╭─ Text segment
“The Heretics”: Women of the Heresies Collective
| April 12, 2010
The author interviews the maker of a documentary that captures a prolific period of feminist art, focusing on the collective as, according to the film web site, “a microcosm of the larger international women’s movement, in which thousands of small, private groups of women met together in forms unique to their own settings.”
Video artist and filmmaker Joan Braderman, who teaches at Hampshire College, moved to New York in 1971 to become an artist. She joined a women’s art collective that from 1977 to 1992 published a ground breaking journal, Heresies: A Feminist Publication on Art and Politics.
Braderman, whose work is in such permanent collections as MoMA and the Georges Pompidou Center in Paris, thinks without that group of women she might not have become a filmmaker. She decided to make a documentary about the group, “The Heretics,” which was the closing night film for the San Francisco Women’s Film Festival on April 11. Through interviews and digital motion graphics, Braderman tells the story of the art collective and their determination to change things for women. She said the idea came to her while she was on a monument in Mexico in 2006.
“I was depressed about the political situation,” she said. “I was able to get away enough from my life, and I was looking at the clouds, and I thought I don’t have to have my head in Bush World. It would be wonderful to visit this time when things seemed optimistic.”
Braderman traveled around looking up her colleagues, with whom she had spent six years going to meetings. The women are now dispersed from Spain to New Mexico to Maine and all of them are still in the arts—painting, writing, designing, or making movies.
Braderman said the response to the movie has been encouraging, especially from young women who get inspired seeing determined women doing what they set out to do.
“There has been a lot of laughing and crying at the screenings and so much warmth and enthusiasm,” she said. “A lot of the young women want to go out and start a group the next day.”
╰─
Your tasks
(a) Answer these questions from the Heresies article:
(i) In what year did Braderman move to New York to become an artist?
(ii) Where was Braderman when the idea for the documentary came to her?
(iii) At which festival was "The Heretics" the closing night film?
(b) Extend the Heresies article with a few more paragraphs that pick up after its final sentence.
The records that come next have no connection to the Heresies article.
╭─ Supplied information
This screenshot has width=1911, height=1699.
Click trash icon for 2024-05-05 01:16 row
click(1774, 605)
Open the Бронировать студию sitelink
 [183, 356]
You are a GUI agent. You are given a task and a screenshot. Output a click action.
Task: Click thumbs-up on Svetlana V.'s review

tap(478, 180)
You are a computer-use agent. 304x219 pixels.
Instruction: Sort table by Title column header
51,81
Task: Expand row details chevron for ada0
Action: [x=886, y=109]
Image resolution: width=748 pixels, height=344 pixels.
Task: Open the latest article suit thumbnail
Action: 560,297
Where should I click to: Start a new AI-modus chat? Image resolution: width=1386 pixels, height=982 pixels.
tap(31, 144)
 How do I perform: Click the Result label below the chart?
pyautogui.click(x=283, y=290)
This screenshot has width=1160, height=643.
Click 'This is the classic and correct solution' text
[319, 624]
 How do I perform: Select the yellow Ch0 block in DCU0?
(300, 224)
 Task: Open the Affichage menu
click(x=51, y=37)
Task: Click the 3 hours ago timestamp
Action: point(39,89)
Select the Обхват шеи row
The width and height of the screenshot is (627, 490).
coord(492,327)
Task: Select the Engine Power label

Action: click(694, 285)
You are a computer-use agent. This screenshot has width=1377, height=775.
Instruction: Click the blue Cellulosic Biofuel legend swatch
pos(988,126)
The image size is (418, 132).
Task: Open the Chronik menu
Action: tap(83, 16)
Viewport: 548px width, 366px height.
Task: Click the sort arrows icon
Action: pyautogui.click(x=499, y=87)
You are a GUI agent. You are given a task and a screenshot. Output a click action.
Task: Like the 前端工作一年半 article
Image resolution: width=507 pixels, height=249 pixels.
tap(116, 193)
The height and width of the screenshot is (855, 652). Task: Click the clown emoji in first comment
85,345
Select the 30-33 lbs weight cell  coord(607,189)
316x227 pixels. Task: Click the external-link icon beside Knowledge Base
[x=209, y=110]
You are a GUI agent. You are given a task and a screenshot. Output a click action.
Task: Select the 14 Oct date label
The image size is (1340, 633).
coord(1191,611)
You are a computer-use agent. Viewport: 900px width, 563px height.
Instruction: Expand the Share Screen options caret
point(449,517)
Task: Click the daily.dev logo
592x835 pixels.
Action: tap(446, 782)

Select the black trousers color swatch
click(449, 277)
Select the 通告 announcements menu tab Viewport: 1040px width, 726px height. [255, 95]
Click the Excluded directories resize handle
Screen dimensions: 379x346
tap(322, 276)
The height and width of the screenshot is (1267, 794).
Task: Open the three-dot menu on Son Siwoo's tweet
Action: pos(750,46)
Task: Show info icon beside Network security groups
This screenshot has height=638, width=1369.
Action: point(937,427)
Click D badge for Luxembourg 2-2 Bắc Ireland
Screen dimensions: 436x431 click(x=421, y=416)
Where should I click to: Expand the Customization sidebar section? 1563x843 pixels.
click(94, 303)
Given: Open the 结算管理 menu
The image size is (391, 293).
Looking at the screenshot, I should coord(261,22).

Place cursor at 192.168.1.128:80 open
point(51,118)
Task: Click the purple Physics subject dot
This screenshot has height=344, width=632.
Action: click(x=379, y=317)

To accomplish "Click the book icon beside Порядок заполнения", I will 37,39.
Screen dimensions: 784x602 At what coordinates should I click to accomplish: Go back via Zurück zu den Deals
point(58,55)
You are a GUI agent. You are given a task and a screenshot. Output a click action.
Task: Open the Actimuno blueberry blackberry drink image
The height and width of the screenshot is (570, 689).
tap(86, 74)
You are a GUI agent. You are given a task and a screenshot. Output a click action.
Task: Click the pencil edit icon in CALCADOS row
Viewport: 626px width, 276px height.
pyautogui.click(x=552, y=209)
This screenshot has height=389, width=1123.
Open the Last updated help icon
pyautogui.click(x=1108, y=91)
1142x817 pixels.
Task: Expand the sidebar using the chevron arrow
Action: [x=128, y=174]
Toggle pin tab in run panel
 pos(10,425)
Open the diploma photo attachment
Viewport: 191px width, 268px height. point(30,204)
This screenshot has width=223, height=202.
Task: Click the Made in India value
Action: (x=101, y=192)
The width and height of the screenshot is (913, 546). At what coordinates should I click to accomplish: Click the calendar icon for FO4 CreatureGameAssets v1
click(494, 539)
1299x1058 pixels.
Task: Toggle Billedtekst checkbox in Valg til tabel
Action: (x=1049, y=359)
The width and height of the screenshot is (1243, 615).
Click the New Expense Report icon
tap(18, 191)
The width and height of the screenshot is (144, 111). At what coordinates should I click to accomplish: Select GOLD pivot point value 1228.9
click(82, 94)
╰─
Answers given
(a)
(i) 1971
(ii) On a monument in Mexico, in 2006
(iii) The San Francisco Women's Film Festival

(b)
The women who started the Heresies Collective were quite a group. The fact that all of them are still making art says a lot about the collective and what drove the women to join it 30 years ago, Braderman said.
“We were all pissed off,” she said. “Everybody was realizing all the internalizing self doubt women had and that we had to struggle to make ourselves strong, and we couldn’t necessarily do that without support.”
Braderman wanted to make the film because some of the women were in their 80s, and she felt the story was important to tell. Not a lot has been written about Heresies, she said.
“We were suspicious of leaders, so we didn’t do media work or project any image of ourselves,” she said. “So it was left to people who hated us or were threatened by us to define us, and they thought we were these hairy women who needed to get laid.”
In the movie, the women recall how no one did the same job on any two issues of the journal, and how they refused to have a budget or a business plan. Braderman laughed at the memory.
“People think you have to use the old models that are in place and don’t work,” she said. “We wanted to try something new. It was democracy at its most basic level and we were just committed to making that work.”
Crescent Diamond, a former student of Braderman’s and the producer on “The Heretics,” says this kind of commitment is rare.
“The most impressive thing to me is that they actually put out 27 issues,” she said. “I’ve worked in collectives and to even get one magazine out is a miracle.”
Distributing the magazine was also done in a collective style.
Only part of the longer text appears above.